▸ EXERCISE INSTRUCTIONS: According to the article on Live at the Crazy Horse, where was the album recorded?

Live album by The Kingston Trio
- Released: 1994
- Recorded: The Crazy Horse Steak House & Saloon, Santa Ana, California
- Genre: Folk
- Length: 68:00
- Label: Silverwolf
- Producer: George Grove

The Kingston Trio chronology
| Live at Newport (1994) | Live at the Crazy Horse (1994) | The Capitol Years (1995) |

= Live at the Crazy Horse =

Live at the Crazy Horse is a live album by the American folk music group the Kingston Trio, released in 1994 (see 1994 in music). The group consisted of the line up of Bob Shane, George Grove, and Nick Reynolds. Reynolds had left the group in 1967 and returned in 1988.

==Reception==

Allmusic critic Bruce Eder wrote of the live album "This may be the latter-day Kingston Trio, but two of the original members — Bob Shane and Nick Reynolds — are here, along with 20-year veteran George Grove, and they do sound very good... The singing, all un-retouched, is superb, and the playing is spot-on — the trio has aged well, they've retained a sense of humor about themselves and what they do, and a good deal od spontaneity, despite the 40 years of history behind them at the point from which this show dates."

[Entries for locating text and elements]
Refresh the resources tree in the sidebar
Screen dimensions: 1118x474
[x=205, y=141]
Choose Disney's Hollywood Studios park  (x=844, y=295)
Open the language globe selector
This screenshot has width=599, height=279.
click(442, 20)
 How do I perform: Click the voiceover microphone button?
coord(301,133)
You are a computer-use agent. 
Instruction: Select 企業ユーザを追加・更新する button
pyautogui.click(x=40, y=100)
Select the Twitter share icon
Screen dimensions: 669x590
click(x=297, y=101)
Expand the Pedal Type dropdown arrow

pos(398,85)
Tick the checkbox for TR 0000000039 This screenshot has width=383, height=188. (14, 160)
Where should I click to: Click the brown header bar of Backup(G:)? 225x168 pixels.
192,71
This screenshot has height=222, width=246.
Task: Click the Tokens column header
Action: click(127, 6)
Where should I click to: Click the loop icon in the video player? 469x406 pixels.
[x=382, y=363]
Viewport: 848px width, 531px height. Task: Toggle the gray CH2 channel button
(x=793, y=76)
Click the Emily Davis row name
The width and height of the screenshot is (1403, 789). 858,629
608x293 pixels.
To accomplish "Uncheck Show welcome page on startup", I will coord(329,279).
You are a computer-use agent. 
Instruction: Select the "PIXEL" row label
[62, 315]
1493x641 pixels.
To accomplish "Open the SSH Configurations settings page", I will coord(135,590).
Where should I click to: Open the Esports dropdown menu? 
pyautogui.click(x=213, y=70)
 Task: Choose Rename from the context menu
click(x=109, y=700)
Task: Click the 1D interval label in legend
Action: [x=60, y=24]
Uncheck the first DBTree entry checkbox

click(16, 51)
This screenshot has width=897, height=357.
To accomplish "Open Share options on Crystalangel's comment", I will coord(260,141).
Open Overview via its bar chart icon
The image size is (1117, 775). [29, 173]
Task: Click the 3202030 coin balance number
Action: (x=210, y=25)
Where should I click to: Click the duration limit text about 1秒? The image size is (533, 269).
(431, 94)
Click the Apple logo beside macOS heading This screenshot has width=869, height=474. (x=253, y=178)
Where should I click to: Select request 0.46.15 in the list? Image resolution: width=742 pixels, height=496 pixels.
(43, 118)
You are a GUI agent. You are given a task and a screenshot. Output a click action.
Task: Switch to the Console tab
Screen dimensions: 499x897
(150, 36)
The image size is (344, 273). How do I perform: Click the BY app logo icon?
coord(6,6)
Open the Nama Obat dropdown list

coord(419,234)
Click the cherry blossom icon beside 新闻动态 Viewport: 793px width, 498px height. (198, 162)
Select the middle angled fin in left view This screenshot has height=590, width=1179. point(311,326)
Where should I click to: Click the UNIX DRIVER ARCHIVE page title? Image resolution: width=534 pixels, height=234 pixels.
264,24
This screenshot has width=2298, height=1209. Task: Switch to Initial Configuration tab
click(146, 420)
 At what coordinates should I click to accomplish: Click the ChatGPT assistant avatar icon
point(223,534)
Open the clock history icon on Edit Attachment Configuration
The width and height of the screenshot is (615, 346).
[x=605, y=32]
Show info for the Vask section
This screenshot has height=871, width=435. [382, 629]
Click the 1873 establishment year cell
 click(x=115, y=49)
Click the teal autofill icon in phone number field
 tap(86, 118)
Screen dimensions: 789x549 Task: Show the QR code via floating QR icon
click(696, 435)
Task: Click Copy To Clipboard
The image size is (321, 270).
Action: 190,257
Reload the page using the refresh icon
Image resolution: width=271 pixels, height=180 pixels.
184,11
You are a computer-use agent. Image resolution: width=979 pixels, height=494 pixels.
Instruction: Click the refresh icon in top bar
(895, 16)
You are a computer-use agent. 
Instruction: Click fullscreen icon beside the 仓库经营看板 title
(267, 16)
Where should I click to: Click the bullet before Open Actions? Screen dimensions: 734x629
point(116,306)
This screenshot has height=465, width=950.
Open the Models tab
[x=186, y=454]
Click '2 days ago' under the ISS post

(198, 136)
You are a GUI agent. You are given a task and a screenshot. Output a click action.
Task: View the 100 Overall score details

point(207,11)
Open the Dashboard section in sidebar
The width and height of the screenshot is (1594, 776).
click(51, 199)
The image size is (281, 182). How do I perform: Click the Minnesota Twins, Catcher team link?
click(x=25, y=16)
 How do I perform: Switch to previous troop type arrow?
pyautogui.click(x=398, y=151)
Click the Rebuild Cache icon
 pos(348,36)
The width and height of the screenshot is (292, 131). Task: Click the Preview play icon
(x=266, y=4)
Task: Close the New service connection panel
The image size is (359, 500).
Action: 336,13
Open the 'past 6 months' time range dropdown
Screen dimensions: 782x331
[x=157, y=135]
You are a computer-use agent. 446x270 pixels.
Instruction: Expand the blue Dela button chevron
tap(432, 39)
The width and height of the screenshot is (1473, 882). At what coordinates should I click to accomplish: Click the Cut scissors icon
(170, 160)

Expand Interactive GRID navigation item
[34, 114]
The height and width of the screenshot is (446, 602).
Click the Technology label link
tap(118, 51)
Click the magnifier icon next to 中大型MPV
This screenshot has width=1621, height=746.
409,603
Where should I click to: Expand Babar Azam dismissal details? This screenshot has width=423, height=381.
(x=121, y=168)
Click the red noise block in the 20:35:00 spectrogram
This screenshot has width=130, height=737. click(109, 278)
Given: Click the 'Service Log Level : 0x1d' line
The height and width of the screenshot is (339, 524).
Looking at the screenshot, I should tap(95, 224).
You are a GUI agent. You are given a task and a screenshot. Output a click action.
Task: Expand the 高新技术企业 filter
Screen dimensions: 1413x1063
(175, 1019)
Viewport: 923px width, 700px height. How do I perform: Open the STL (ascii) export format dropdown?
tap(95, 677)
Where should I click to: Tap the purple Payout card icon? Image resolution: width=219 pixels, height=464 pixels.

▸ RESPONSE TO THE TASK: The Crazy Horse Steak House & Saloon in Santa Ana, California.